TEXT PASSAGE:
--- start ---

And it gets depressing just like when we first found out there is no Santa Claus.
But he then starts to talk about the glass half full:
"But there’s another technology that’s developing at a breakneck clip, and with which our grandchildren could make virtual trips to other solar systems. It’s called telepresence — a collection of technologies that extends vision, hearing and touch far beyond the corporeal confines of our nervous system.
Consider that in 1965 the Mariner 4 spacecraft made the first fuzzy photos of Mars with a black-and-white TV camera boasting 40,000 pixels. The HiRISE camera now operating onboard NASA’s Mars Reconnaissance Orbiter sports 200 million pixels. It can snap photos of objects just three feet across.
That’s resolution comparable to what’s on Google Earth, which many people use to examine remote parts of the globe or inspect cities known only from the nightly news. Google Mars takes advantage of the high-quality imagery being collected by our robotic orbiters, enabling armchair astronauts to peruse the red planet in considerable detail without the angst of transporting their delicate protoplasm 34 million miles into space.
Almost like being there, no?
The whole piece is worth reading. And then maybe it may make sense for President Obama to think about this more pragmatic mission for NASA.
Who knows, even Google may want to help.

--- end ---

AVAILABLE DATA:

--- start ---

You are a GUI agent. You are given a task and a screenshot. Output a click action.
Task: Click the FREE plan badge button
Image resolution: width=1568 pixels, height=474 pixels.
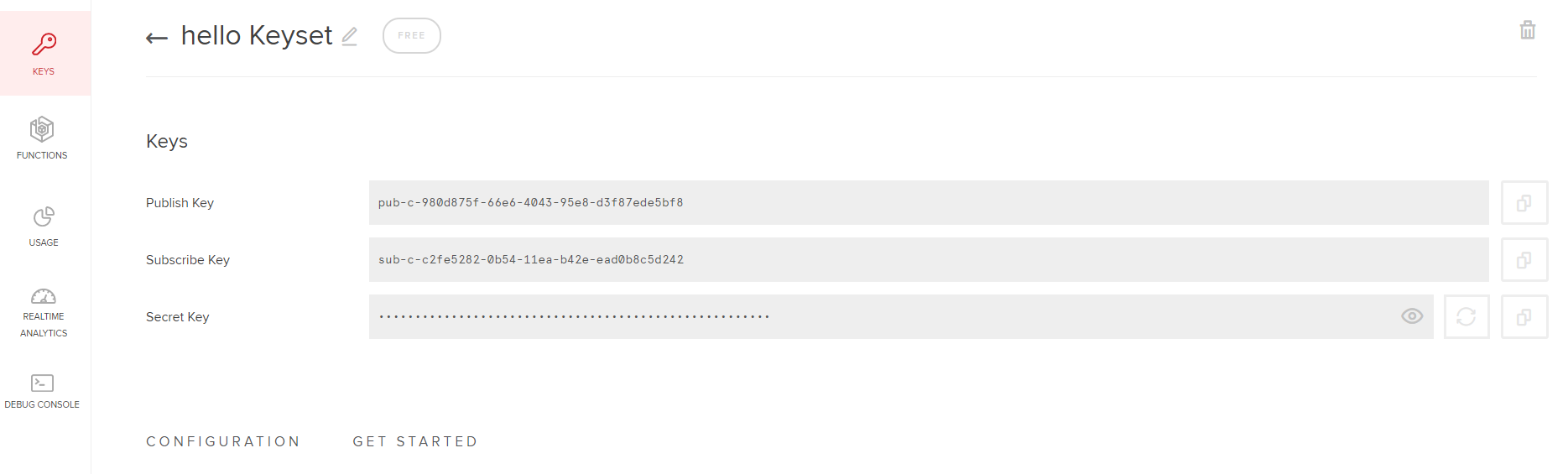tap(411, 36)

--- end ---

WHAT THE TASK ASKS: Write out the passage on telepresence from the words "Consider that in" through "miles into space.", swapping "pixels" for "picture elements".

WORKED SOLUTION:
Consider that in 1965 the Mariner 4 spacecraft made the first fuzzy photos of Mars with a black-and-white TV camera boasting 40,000 picture elements. The HiRISE camera now operating onboard NASA’s Mars Reconnaissance Orbiter sports 200 million picture elements. It can snap photos of objects just three feet across.
That’s resolution comparable to what’s on Google Earth, which many people use to examine remote parts of the globe or inspect cities known only from the nightly news. Google Mars takes advantage of the high-quality imagery being collected by our robotic orbiters, enabling armchair astronauts to peruse the red planet in considerable detail without the angst of transporting their delicate protoplasm 34 million miles into space.